Fig. 4 Laser annealing of the Ge-implanted MZI with real-time monitoring. (a) Experiment schematic of the laser annealing with an illustrated layout of an MZI. The inset shows an optical micrograph of the two implanted arms. (b) Measured transmission (T) signal dependent on the pump spot position during the scanning along the whole 7-μm implanted section. (c) Corresponding measured ΔT signal dependent on the pump spot position. (d) and (e) Resulting values of T and ΔT for four subsequent annealing cycles, labelled 1-4 in (d), with red dot corresponding to balanced working point as determined from minimum in ΔT of (c). (f) and (g) Ultrafast photomodulation maps of the implanted sections on the two arms before and after laser annealing, respectively, showing sign reversal of the differential response.
6. Conclusion
In conclusion, we have developed accurate trimming techniques for Ge-ion implanted silicon photonic devices using real-time monitoring and a feedback control loop. Real-time monitoring of the resonant wavelength shift of the ring resonators was achieved using two different methods, monitoring the spectrum with a broadband short laser pulse or monitoring the derivative of resonant wavelength position with a narrowband laser taking the advantage of low-noise lock-in detection. In both methods a pump light is used for annealing the implanted waveguide and a probe light is used for device characterization. Calibration is required to remove a small wavelength shift because of the thermo-optic effect and measurement feedback delay. An accuracy better than 0.15 nm was achieved for trimming ring resonators with 20 μm radius, which could be further improved with more precise calibration and better temperature control of the silicon chip. We have applied the same phase trimming technique to MZIs and have achieved a maximum of about 0.72π change in phase difference between the two arms of an MZI by annealing a 7-μm-long implanted segment in a single scan, and up to 1.2π phase change for up to 4 subsequent annealing cycles. This technique is promising for adjusting operating point of MZI-based optical modulators. The demonstrated methods provide flexible and reliable approaches for trimming silicon photonic devices. Benefitting from the large variety of commercial positioning stages and wafer-scale post-fabrication testing setups, post-processing using laser annealing can be performed accurately, automatically and rapidly. In those occasions where active control is necessary, the methods reported in this paper may also help to reduce the power consumption required by correcting the performance of each device according to our design.
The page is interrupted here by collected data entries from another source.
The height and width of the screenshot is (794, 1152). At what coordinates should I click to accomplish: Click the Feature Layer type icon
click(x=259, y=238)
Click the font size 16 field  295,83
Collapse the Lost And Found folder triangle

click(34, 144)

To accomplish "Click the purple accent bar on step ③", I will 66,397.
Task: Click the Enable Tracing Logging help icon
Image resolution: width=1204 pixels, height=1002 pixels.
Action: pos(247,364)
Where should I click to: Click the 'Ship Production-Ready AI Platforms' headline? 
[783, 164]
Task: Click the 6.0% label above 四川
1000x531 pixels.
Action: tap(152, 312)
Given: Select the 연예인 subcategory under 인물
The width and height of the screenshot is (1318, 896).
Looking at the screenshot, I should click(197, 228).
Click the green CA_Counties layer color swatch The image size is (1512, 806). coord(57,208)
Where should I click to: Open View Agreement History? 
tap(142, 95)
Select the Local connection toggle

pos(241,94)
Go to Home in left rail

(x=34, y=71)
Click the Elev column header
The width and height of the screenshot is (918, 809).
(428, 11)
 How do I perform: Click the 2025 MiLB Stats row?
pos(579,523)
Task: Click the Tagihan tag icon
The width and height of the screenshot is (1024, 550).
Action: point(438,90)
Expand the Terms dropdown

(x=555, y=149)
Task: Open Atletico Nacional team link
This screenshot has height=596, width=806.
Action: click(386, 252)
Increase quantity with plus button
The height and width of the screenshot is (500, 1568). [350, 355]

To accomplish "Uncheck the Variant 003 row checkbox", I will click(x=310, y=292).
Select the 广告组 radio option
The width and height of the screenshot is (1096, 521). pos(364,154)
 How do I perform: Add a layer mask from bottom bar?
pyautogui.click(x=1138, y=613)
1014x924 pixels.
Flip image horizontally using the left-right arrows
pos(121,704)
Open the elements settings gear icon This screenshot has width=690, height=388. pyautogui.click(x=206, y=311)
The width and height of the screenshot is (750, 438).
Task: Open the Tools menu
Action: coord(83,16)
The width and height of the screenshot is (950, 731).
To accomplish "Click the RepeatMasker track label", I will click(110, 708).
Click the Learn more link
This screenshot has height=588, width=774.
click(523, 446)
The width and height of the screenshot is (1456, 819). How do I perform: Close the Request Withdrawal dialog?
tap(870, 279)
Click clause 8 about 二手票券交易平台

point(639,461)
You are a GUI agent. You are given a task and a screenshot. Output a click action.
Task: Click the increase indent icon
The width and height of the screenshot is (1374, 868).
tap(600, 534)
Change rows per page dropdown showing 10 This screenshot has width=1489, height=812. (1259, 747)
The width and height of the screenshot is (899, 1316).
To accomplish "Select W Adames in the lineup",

We believe these techniques to be very promising and have a great potential to be further developed for industrial applications.
Funding
EPSRC (EP/L00044X/1, EP/N013247/1, EP/L021129/1).
Acknowledgments
We are grateful to the Engineering and Physical Sciences Research Council (EPSRC) for funding this work under the “Silicon Photonics for Future Systems”, “Electronic-Photonic convergence” and “CORNERSTONE” programs. G. T. Reed is a Royal Society Wolfson Merit award holder. He is grateful to the Wolfson Foundation and the Royal Society for funding of the award. D. J. Thomson acknowledges funding from the Royal Society for his University Research Fellowship. Xingshi Yu acknowledges the support from China Scholarship Council.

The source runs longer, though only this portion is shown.